Gambling with Super-Typhoons in Future Macau
The Ecotopia 2121 Project details the futures of 100 cities across the globe as though they've somehow overcome all the grave environmental challenges our age and grown to become super-Green and super-ecofriendly. This month, we highlight the future of Macau.
A few years back, Macau had to shutter-down its casinos for the first time in history to deal with Super-Typhoon Mangkhut. Here's how Macau can future-proof itself against the stronger climate-changed oceanic storms of tomorrow.
Macau’s location on the Pearl River estuary makes it vulnerable to typhoon storm surges and climate-change induced rises in sea level. Over the course of three centuries, the city has sought to reclaim land from the sea to allow for urban growth. Yet, if the sea level rises by just a few meters, as is currently predicted, these reclaimed zones are likely to be submerged again or eroded during high-tides and increasingly wild typhoon surges.
The land upon which the city sits is also increasingly vulnerable to land subsidence because of increased groundwater extraction. Macau is sinking. The seas are rising.
How is Macau to deal with this situation?
Since Macau is one of the gambling capitals of the world, they should be sensitive to the value of calculating future risks. Sometime in the early 21st Century, these risk-calculators will be bound to advise Macau’s administrators and business leaders that drastic adaptive measures will need to be implemented to preserve the profitability of the gambling and tourist sectors.

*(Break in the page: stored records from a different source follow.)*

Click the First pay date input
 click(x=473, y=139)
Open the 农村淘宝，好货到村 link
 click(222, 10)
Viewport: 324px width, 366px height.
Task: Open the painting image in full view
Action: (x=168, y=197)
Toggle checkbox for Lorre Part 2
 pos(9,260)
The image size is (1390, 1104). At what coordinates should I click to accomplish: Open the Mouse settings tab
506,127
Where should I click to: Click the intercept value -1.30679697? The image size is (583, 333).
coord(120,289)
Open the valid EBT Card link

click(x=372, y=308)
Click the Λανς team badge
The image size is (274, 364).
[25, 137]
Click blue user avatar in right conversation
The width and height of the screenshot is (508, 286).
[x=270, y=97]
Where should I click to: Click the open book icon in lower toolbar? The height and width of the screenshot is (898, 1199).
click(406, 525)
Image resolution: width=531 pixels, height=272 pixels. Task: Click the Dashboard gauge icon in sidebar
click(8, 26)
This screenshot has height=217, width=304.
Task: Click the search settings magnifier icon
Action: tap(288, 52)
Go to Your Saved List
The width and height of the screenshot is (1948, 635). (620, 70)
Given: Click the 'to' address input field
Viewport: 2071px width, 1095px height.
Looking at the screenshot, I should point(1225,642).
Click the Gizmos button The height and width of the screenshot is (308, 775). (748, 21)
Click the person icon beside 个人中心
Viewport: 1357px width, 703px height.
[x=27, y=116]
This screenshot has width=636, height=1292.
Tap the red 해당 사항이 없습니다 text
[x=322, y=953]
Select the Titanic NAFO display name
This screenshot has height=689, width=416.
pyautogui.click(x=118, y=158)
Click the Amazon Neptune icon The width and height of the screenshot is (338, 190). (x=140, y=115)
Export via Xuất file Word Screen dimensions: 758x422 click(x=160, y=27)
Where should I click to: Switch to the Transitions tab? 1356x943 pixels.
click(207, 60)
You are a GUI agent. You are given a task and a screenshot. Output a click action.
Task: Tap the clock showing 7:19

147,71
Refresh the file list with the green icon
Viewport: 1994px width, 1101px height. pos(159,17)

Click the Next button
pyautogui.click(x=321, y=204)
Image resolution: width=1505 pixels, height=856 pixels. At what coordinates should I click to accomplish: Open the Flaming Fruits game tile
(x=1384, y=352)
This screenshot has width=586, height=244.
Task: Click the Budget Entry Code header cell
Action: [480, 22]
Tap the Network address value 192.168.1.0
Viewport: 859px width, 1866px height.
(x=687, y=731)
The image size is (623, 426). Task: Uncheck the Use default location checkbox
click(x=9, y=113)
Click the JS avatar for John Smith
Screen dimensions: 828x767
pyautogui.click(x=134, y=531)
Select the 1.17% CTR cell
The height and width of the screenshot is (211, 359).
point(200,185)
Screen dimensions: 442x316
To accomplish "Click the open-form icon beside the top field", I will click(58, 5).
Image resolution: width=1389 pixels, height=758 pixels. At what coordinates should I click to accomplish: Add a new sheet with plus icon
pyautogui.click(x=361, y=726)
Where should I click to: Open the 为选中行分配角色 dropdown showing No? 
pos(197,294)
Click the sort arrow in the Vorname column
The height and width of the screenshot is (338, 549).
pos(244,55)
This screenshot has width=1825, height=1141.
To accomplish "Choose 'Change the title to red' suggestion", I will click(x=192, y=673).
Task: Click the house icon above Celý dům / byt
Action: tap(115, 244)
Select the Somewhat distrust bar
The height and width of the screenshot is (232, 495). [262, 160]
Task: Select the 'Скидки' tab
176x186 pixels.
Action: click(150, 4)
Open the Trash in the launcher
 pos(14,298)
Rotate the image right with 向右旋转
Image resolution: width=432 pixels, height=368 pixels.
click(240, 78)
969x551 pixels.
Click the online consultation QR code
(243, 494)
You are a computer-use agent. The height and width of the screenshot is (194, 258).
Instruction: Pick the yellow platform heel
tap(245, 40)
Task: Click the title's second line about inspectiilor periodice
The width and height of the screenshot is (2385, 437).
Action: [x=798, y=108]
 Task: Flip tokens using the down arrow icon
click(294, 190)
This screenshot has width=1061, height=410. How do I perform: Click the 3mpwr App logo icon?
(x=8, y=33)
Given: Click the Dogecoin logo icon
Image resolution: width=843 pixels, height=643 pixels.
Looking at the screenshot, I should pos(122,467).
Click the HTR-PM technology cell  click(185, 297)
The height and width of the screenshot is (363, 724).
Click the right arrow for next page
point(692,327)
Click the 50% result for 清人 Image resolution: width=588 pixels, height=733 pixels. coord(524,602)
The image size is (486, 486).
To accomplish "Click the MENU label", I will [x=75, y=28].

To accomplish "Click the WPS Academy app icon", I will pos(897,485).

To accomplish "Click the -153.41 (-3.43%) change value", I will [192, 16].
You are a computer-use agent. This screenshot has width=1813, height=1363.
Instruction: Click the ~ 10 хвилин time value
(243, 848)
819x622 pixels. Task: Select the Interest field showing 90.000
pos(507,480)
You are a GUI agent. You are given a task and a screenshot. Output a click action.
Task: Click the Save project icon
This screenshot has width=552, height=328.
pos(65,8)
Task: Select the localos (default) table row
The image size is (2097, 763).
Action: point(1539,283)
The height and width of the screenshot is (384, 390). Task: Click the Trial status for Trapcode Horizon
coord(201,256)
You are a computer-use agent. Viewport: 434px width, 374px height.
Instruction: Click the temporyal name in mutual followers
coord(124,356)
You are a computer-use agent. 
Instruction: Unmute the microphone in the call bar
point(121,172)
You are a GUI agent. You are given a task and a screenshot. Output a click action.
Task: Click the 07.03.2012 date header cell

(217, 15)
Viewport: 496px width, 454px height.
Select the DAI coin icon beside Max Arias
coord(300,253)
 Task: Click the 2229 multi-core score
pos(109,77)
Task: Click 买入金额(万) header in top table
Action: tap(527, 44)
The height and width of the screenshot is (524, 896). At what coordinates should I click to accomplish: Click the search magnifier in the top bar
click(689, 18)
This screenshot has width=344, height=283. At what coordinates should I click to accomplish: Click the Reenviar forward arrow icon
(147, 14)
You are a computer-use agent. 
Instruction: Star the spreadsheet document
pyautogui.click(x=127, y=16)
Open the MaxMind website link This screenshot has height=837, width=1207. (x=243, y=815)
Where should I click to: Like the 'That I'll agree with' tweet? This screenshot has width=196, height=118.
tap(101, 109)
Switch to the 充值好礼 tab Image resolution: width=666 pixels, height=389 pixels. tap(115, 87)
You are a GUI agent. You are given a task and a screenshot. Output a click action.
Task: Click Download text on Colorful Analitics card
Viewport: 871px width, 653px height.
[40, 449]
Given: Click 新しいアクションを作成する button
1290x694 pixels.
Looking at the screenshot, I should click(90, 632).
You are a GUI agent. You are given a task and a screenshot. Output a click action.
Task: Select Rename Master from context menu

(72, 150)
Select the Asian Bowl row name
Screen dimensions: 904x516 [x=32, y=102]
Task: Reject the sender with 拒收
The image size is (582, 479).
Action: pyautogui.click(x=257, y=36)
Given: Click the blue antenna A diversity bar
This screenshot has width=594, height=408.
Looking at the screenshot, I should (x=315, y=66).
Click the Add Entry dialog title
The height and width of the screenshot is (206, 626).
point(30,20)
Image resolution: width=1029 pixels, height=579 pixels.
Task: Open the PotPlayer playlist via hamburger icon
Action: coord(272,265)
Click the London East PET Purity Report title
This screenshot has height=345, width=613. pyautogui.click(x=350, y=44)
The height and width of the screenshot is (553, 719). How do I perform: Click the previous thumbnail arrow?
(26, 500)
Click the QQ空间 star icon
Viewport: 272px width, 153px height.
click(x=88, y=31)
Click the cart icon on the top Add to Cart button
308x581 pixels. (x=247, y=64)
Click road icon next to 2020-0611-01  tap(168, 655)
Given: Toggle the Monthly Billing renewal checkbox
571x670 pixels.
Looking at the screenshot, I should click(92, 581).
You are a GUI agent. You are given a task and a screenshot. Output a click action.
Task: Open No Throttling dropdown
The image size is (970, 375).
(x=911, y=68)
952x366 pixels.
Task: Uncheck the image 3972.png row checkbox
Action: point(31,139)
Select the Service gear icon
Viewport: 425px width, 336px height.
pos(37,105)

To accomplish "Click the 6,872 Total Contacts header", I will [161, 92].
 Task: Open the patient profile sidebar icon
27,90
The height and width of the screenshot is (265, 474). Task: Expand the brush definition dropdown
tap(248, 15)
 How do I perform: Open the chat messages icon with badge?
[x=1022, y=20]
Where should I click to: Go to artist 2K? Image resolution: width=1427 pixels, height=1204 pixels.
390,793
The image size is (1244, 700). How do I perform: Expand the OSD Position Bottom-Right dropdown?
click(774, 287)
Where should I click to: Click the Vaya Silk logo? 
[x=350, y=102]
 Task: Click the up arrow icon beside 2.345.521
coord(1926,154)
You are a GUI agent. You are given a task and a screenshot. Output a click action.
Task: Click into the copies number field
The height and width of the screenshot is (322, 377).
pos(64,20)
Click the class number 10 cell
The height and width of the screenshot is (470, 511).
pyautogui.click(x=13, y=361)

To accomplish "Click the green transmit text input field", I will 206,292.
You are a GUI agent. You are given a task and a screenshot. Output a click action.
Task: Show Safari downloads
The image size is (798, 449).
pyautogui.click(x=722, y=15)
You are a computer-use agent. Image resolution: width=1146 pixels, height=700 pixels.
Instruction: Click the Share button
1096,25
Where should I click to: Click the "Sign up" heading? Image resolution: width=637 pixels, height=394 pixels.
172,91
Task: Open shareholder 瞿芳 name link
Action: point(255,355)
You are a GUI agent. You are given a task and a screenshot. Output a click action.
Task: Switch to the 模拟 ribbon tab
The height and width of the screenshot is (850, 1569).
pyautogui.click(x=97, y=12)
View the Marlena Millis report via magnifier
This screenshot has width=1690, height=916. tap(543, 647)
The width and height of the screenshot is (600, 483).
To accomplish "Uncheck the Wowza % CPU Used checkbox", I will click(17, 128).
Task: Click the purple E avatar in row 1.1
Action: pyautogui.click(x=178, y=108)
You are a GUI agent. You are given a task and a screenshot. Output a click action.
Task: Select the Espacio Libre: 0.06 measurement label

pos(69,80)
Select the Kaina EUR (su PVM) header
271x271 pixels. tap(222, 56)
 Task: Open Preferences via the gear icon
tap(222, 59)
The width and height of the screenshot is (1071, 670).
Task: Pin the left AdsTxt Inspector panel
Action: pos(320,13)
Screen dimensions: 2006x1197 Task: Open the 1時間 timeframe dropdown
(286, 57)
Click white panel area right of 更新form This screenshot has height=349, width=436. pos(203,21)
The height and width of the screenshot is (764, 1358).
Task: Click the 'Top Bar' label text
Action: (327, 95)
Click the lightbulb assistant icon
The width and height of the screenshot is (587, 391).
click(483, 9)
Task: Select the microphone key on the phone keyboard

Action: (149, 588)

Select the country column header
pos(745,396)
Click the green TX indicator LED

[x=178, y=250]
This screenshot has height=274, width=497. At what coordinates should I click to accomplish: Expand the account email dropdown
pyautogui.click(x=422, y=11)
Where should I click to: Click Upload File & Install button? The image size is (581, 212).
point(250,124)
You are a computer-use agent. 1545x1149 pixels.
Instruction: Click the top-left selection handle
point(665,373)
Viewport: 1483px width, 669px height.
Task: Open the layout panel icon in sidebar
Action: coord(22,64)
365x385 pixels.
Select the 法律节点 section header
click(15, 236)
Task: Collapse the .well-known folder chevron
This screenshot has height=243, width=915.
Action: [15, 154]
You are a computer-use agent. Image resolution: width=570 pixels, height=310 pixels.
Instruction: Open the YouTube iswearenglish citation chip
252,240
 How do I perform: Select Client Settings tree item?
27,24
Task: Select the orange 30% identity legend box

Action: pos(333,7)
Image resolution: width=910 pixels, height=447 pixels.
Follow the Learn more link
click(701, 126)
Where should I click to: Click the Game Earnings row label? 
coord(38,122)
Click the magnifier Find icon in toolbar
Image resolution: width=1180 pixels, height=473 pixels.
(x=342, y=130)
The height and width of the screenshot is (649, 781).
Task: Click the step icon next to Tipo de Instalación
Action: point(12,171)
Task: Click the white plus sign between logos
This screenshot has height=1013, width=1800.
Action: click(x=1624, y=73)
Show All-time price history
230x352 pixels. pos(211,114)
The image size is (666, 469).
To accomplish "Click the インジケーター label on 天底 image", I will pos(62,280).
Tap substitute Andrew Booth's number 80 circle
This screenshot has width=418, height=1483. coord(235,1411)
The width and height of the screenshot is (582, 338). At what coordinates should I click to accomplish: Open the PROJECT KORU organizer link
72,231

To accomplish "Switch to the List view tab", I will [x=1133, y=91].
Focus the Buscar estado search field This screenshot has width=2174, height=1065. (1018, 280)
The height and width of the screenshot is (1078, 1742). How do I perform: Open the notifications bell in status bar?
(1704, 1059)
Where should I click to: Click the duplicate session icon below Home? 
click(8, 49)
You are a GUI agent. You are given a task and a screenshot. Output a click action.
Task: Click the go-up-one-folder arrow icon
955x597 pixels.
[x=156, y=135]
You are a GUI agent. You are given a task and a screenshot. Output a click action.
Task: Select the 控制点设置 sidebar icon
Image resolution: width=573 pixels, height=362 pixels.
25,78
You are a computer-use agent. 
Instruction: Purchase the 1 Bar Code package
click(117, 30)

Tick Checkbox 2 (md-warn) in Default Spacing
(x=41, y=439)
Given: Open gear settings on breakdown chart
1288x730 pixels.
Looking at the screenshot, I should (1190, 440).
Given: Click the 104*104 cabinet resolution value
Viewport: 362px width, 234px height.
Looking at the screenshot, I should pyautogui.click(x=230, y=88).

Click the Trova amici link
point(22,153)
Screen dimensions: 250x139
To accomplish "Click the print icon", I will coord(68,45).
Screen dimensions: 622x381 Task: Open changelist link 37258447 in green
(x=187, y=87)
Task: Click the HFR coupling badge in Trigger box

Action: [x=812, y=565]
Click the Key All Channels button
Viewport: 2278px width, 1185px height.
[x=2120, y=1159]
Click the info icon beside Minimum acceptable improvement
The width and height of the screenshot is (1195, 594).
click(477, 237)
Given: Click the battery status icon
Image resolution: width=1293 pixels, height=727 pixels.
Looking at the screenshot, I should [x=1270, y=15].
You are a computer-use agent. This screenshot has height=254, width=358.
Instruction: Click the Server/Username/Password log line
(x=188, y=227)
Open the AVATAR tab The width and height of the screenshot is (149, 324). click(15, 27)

Risk assessors in the insurance industry are also likely to have an impact since their risk advice about future potential environmental change will suggest that the casinos, the hoteliers, the tourist agencies, and the airlines will have to pay more and more each year for insurance.
To deal with such profit-eroding environmental change, this scenario of 2121 depicts the casinos of Macau to be condensed and contained with one circular gambling zone and then surrounded by a huge walled-barrier to protect it from sea-level innundations and storm-surges. The rest of the city then has to be rebuilt on the nearby hills of Macau.
If the climate continues to warm this century, by 2121, the malaria-infected mosquitoes of South East Asia will have expanded their range northwards to Macau. Therefore, the barrier is electrified in an attempt to keep the gamblers mosquito-free. Really, the barrier does nothing to halt the root cause of global climate change but it will allow casinos to survive long enough to adopt Green mitigation measures like switching to new low-power gambling machines and donating all their profits to eco-restoration projects in Macau.